Verilen metin:
____

O anda partiden çıkıp gitmeyi bile, kendini ifşa etmek olarak göreceğinden,
Darcy’e kaçamak bakışlar atarak gecenin sonuna kadar orada kalır. Eğleniyormuş gibi yapar ve kazara Darcy ile
yan yana gelirse de, New York’a yerleşerek mesleki açıdan çok doğru bir karar
aldığını söyler. Hatta duyguları anlaşılmasın diye, daha da abartması
muhtemeldir; Vallahi ne iyi yaptın, New York’taki kızlar da Allah için çok güzel
olurlar. İngiliz kadınlarının soğuk ve mesafeli duruşlarından sonra, Amerikalı
kadınların sıcaklığı sana çok iyi gelecek, gibi… Böyle bir önerme ile karşı
karşıya kalan Darcy, partiden ‘Acaba bu kadın lezbiyendi de, ben mi anlamadım’
diye düşünerek ayrılır. Gece abuk sabuk rüyalar görür.

____

Veri kümesi kesiti:
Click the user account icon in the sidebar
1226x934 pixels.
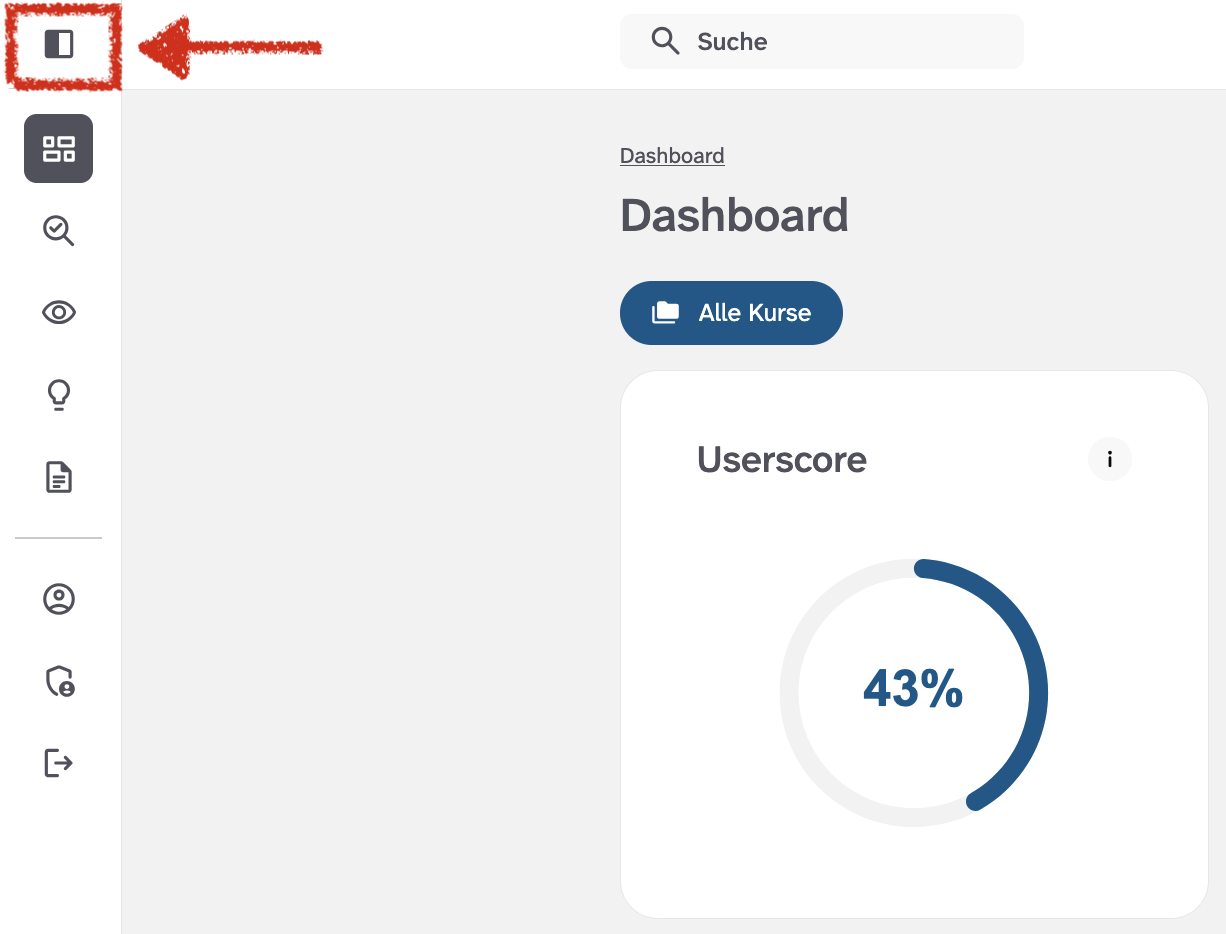(58, 599)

____

Alıştırma:
Darcy'den söz eden metne göre şu soruları yanıtlayın:
1. Partiden o anda çıkıp gitmek ne olarak görülür?
2. Darcy'nin New York'a yerleşmesi mesleki açıdan nasıl bir karar olarak nitelenir?
3. Darcy o gece ne görür?
Yanıtlarınızı yalnızca metne dayandırın.

Tam yanıt:
1. Kendini ifşa etmek olarak görülür.
2. Çok doğru bir karar olarak nitelenir.
3. Abuk sabuk rüyalar görür.